EXTRACTED TEXT:
^^^^^^^^^^^^^^^^

Sandi Saunders:I may be flip, but I am sincere. I am in a quandary over my own puritanical streak when I see such offensive "free speech" and think that it mocks and denigrates the meaning of the right and the protections it offers. Limbaugh can wish for Obama to fail and Beck can call Obama a racist, but is there to be no line when Obama is in the cross hairs with "Kill this N&%%@r! in a poster? Can we only protect free speech by protecting hate speech? Talk me down.
It is not only possible but common here in our panel discussions to combine seriousness and flippancy in the same commentary. It reminds us that none of our remarks should be taken
too seriously, and we mean no offense when we spar. I am a card-carrying member of the ACLU, which some folks might say confirms my un-American stripes as a
communist liberal, but I prefer to think of myself as a civil libertarian. The First Amendment is first and foremost in our Bill of Rights. Without freedom of religion, speech, press, and assembly, all the rest will crumble into dust.
I know some folks think it is the Second Amendment that ultimately stands between liberty and tyranny, and that's a matter of opinion. I will simply point out that it is placed in the context of a carefully phrased reference to a "well-regulated militia" as the first line of defense (by implication, against foreign invasion and domestic insurrection). Think of Shays' Rebellion and the Whiskey Rebellion, both crushed by the militia. Rising up against King George's Tea Tax was one thing (incited and applauded), but farmers taking up arms and marching on the state arsenal or customs house was another (denounced and repressed). But I digress....

^^^^^^^^^^^^^^^^

SUPPLIED INFORMATION:
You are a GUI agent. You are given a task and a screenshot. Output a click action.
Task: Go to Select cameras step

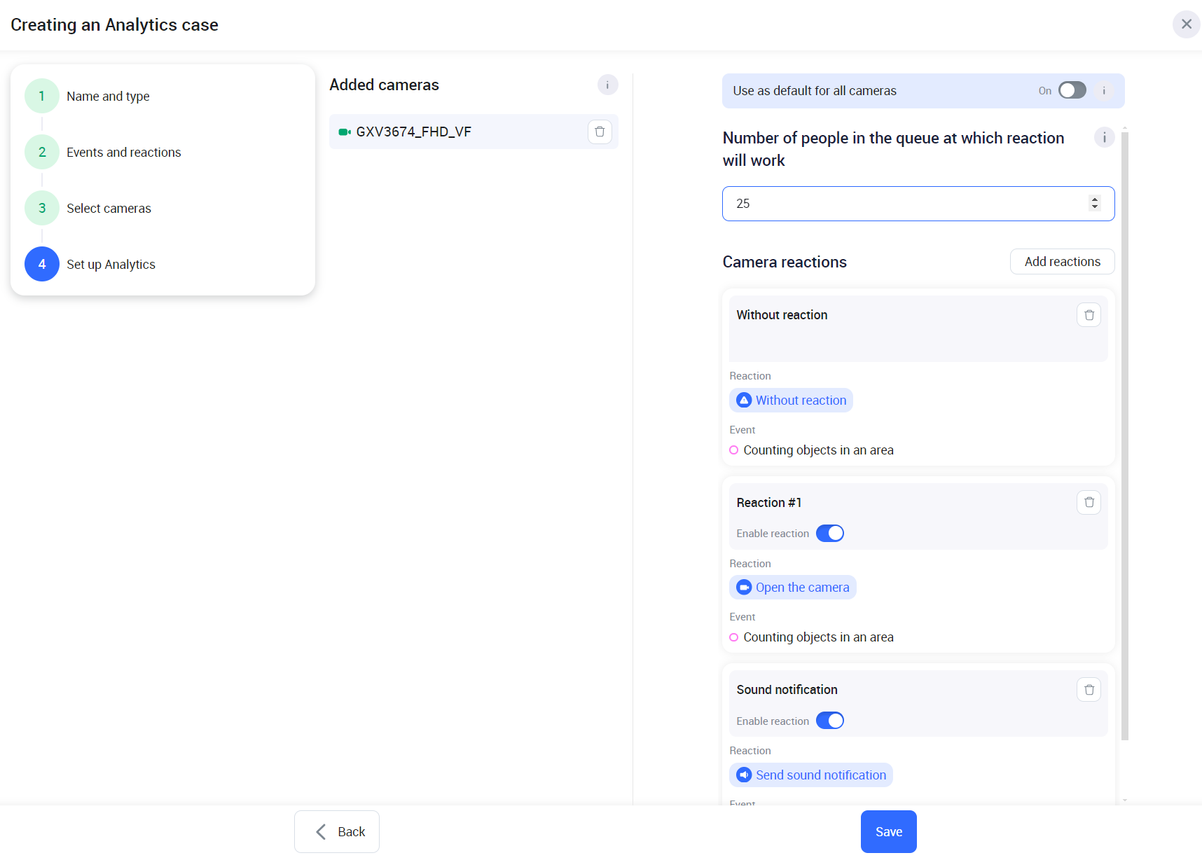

^^^^^^^^^^^^^^^^

TASKS FOR THIS EXERCISE:
**a)** Name each freedom that the free speech commentary says the First Amendment protects.
**b)** Resume the free speech commentary, starting right after "But I digress...."
The listing was drawn from a separate source and has no connection to the commentary above it.

ANSWERS GIVEN:
**a)** Religion, speech, press, and assembly.

**b)**
Free speech should and does include outrageously offensive, disgusting, ignorant, and hateful speech. It does not include obscenity, libel, slander, sedition, or inciting violence. Volumes of constitutional law have charted the murky waters of what constitutes some of these abuses of free speech and press. It can be very subjective (in the eye of the beholding plaintiff or prosecutor, jury, and judge).
Hate speech is vile but legal. Hate speech that incites violence is not. The question with regard to Mr, White is whether his words posed a clear and genuine threat or were just harmless rhetoric. At his keyboard, he did not seem concerned about the distinction. Now that he is a defendent, his defense attorney is insisting it was just the idle musing of an unhappy citizen.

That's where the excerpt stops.